Önce çekmek istedi elini, bırakmadım, sımsıkı parmaklarımın arasında… Etrafına bakındı tavşanım, koyu renk camlar güven verdi herhalde, rahatlayıp arkasına yaslandı.

“Fazla kalamam, arkadaşıma diye çıktım.” dedi. Elini alıp dudaklarıma götürdüm, parmaklarını tek tek öperken ürperdiğini hissettim. Fazla üzerine gitmek istemedim ilk başta, havadan sudan sohbet etmeye başladık.

Şehir dışında yol kenarında denize tepeden bakan bir açıklık alana gelince durdum. Araçların geçebileceği dar bir yol biraz aşağıya iniyordu, yoldan görünmeyecek şekilde biraz daha inip park ettim.

Camları açtığımda denizden gelen iyot ve etraftaki çiçeklerin coşturucu kokusu içeriye doldu. Gözleri ön camdan görünen muhteşem deniz manzarasındaydı. Elini tuttum tekrar, parmak uçlarını öpünce utangaç bir gülümsemeyle bana baktı,

“Koray…” dedi fısıltıyla… Yanakları kızarmıştı, etli dudakları titriyordu. İtiraz etmiyordu hiç, daha ileri gitmemi ister gibiydi sanki… Diğer elini de aldım ellerimin arasına, çevirip avuç içlerini öptüm, bileklerinin içlerini…

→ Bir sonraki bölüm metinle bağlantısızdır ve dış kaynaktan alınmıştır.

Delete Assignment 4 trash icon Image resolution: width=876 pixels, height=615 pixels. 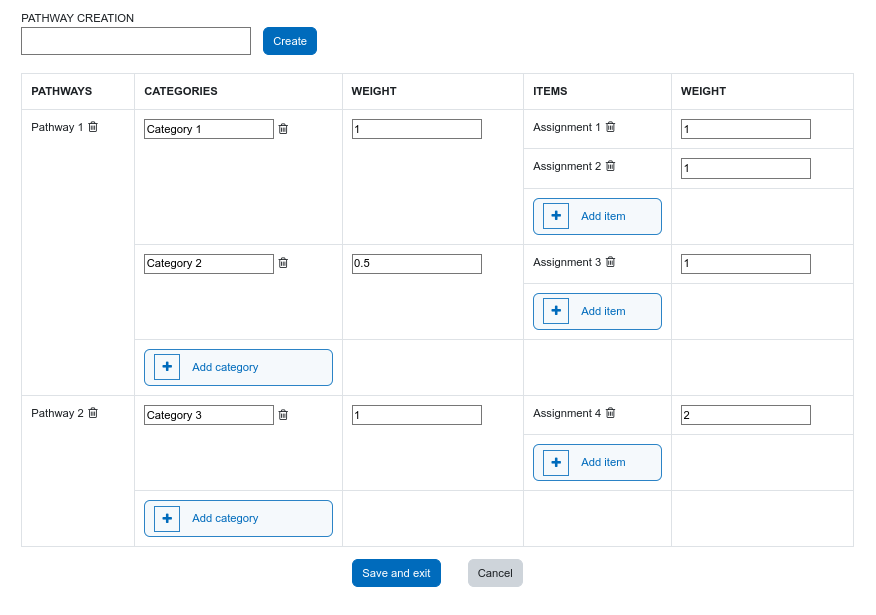611,413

“Canım…” diyerek uzandım, o titreyen körpe dudaklarından öptüm. Önce yavaş, ürkütmemeye çalışarak öptüm, sonra dudaklarına bastırarak… Sol elimle yanağından tutarken sağ elimle başındaki örtüyle beraber kendime çektim sonra da… Dudaklarını emiyordum vantuz gibi, dilimin ucuyla dudaklarını okşuyordum.

“Korayy…” dedi neden sonra dudaklarını zorlukla kurtardı benden… Heyecan içindeydi, nefes nefese kalmıştı. Pembe dudakları emilmekten şişmiş, ıslak ıslak, harika görünüyordu.

“Canım, harikasın, çok güzelsin…” diyerek iltifat etmeye başladım yine elini öperek…

“Yapma lütfen…” dedi nazlı nazlı… “Konuşacaktık sadece…”

“Konuşuruz bebeğim… Ama bırak biraz seveyim seni… O gece gördüğüm şeyler aklıma geldikçe seni durmadan öpmek, koklamak istiyorum.”

“Utandırma beni…” dedi gülümseyerek… Kolumu omuzuna atıp kendime çektim tekrar, dudaklarına öpücükler kondurmaya başladım. Sol elimi gömleğinin üzerinden göğüslerine götürdüm, yavaş hareketlerle okşamaya başladım. Elini telaşla göğsünü okşayan elimin üzerine koydu engel olmak istercesine,

“Ohh… Koray… Yapmaa…” dedi ama engel olmak şöyle dursun, daha çok okşamamı ister gibiydi. Parmaklarımın baskısını arttırdım, memesini avuçladım.

“Kendini bana bırak prensesim…” diyerek dudaklarına kapanıp emmeye devam ederken, göğsünü mıncıklamaya başladım aynı anda… İnlemeleri arttı. Kendini arkaya koltuğa yaslayıp bana, öpüp okşamalarıma teslim oldu her şeyiyle… Artık öpücüklerime o da karşılık veriyor, saçlarımı okşarken zevkle kendinden geçiyordu.

Bir süre böylece öpüştük, koklaştık. Sonunda kendini kurtardı benden… Nefes nefese kalmıştık ikimiz de… Bakıştık.

“Yapma Koray… Dayanamıyorum. Engel olamıyorum sana…” dedi.

“Engel olmanı istemiyorum zaten bebeğim… Kendini bırak bana…” diyerek yanağını okşadım nazikçe, sevecen… “Bak, sen de istiyorsun, zevk almak istiyorsun. Öpmelerim, okşamalarım hoşuna gidiyor.”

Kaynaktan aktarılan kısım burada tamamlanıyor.